Mark Kenkre, Partner and Head of the Investment Fraud and Mis-Selling Team, explores new models of online banking fraud and highlights avenues for reform, in Solicitors Journal.
Mark’s article was published in Solicitors Journal, 5 May 2022, and can be found here.
An Authorised Push Payment Fraud (APPF) occurs when an individual is tricked into making a payment from their bank account into an account controlled by a fraudster, who often purports to be a representative of a legitimate organisation such as the bank, a contractor or even the police.
Fraudsters target victims in many ways, and the introduction of online banking has made APPF more appealing to criminals as the transfer of money can happen in real time. This means fraudsters can instantly move funds across multiple accounts which makes tracing and recovering the payment increasingly difficult.
It couldn’t happen to me…
The following are the most common types of APPF incurred in the UK:
- Invoice fraud
This occurs when a fraudster hacks into an individual’s email account, then pretends to be a contractor or company that was hired to carry out work. The fraudster will often issue a fake invoice for these works, of which the victim pays, in the belief that they were paying the company who actually completed the work in question.
- CEO fraud
This occurs when a fraudster impersonates a high-ranking employee from the victim’s organisation and requests that the victim transfers funds.
- Impersonation fraud
This occurs when fraudsters pose as a legitimate organisation such as a bank or a police officer. The fraudster will often inform the victim that they need them to move large sums of money to a ‘safe’ account which they later uncover as belonging to the fraudster.

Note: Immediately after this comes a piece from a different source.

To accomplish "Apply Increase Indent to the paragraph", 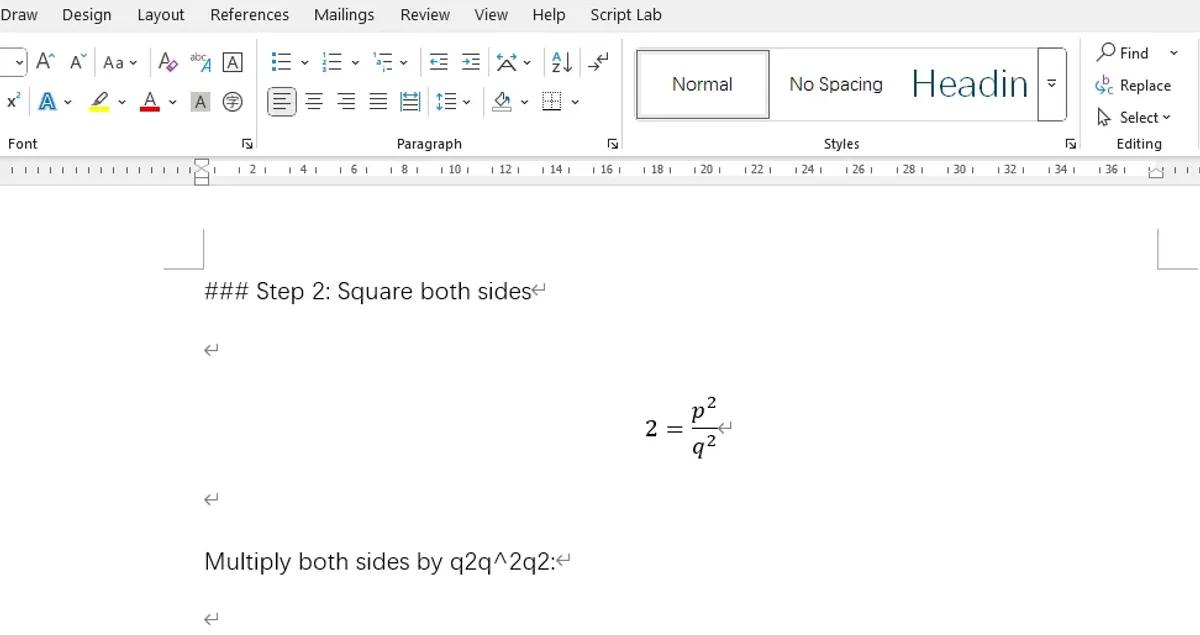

Looking to the future, we envisage there will be an increase in fraudsters targeting individuals purchasing a property due to the large transactions involved with the sales process, and posing as representatives from energy suppliers due to the recent increase in the energy price cap. Property purchase will likely be of particular interest to fraudsters as they can intercept correspondence between parties and alter payment information which results in large payments being made directly into the fraudster’s account.
Representatives from the financial industry, consumer groups and the financial regulator have been working collaboratively over the past few years to increase consumer protection in the hope of reducing the number of APPF that occurs within the UK. The pinnacle of this work has to be the implementation of the Contingent Reimbursement Model Code (CRM Code), a voluntary code that requires signatory banks to take active steps to protect their customers and to reimburse those who have fallen victim to APPF. As part of the CRM Code, banks are expected to educate their customers regarding APPF, to consider the vulnerabilities of the customer, and to provide adequate warning to the customer if they consider a transaction to be at risk of APPF.

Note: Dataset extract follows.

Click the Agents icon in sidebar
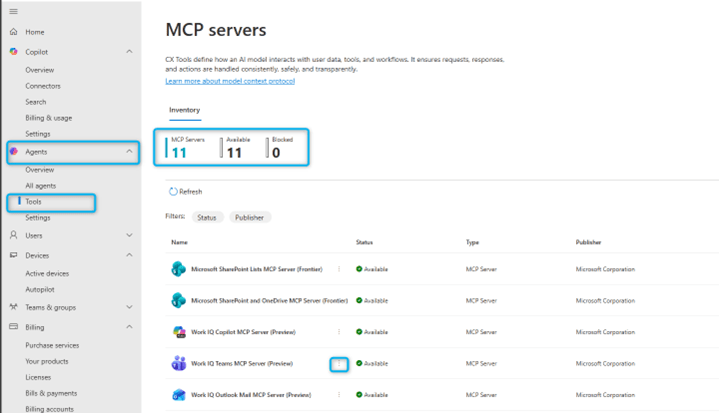719x413 pixels. pos(13,152)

Stop! Are you sure you want to make this payment?
Many customers will be unaware that banks have technology which allows them to check that the recipient’s name matches that which is registered to the account number and sort code provided by the customer. In turn for this protection, banks expect consumers to pay close attention to any warnings which they issue regarding potential fraudulent transactions, and consumers must have a reasonable basis for believing that the payment was for genuine goods or services and that the recipient was legitimate.

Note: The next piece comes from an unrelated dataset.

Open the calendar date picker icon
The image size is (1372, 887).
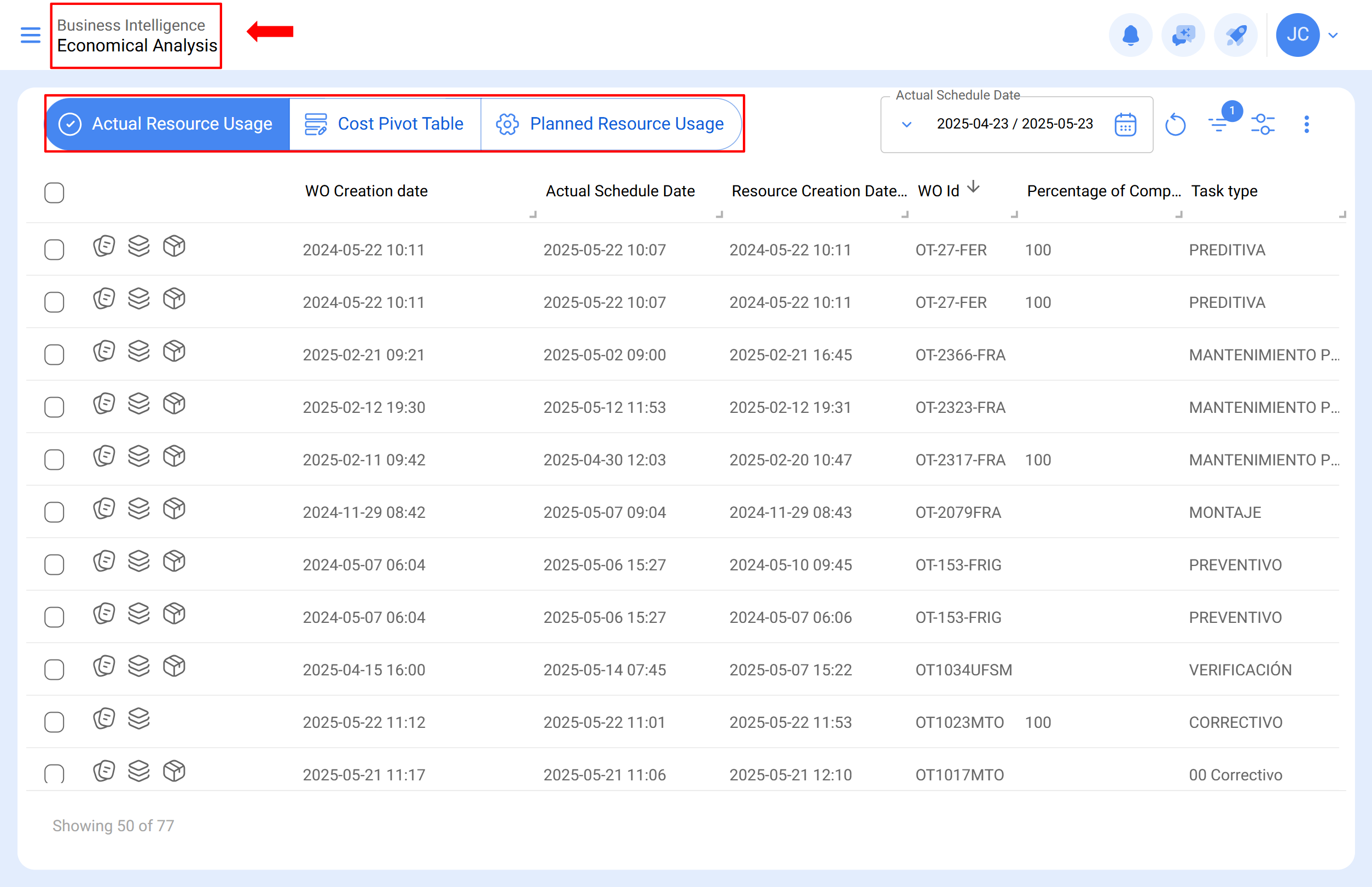coord(1125,125)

There is no doubt that the CRM Code is most certainly a step in the right direction. However, there is considerably more that needs to be done in order to reduce the level of APPF in the UK. This is reflected in statistics prepared by UK Finance which found that a total of £479m was lost as a result of APPF across the 149,946 cases reported in 2020. This is a considerable increase to the losses incurred in 2019 – the year in which the CRM Code was implemented – which has led to increasing calls for the CRM Code to be mandatory, as opposed to voluntary. This would not only ensure that customers are afforded requisite protection from APPF, but will incentivise the banks to adopt stringent measures to prevent instances of APPF in the future.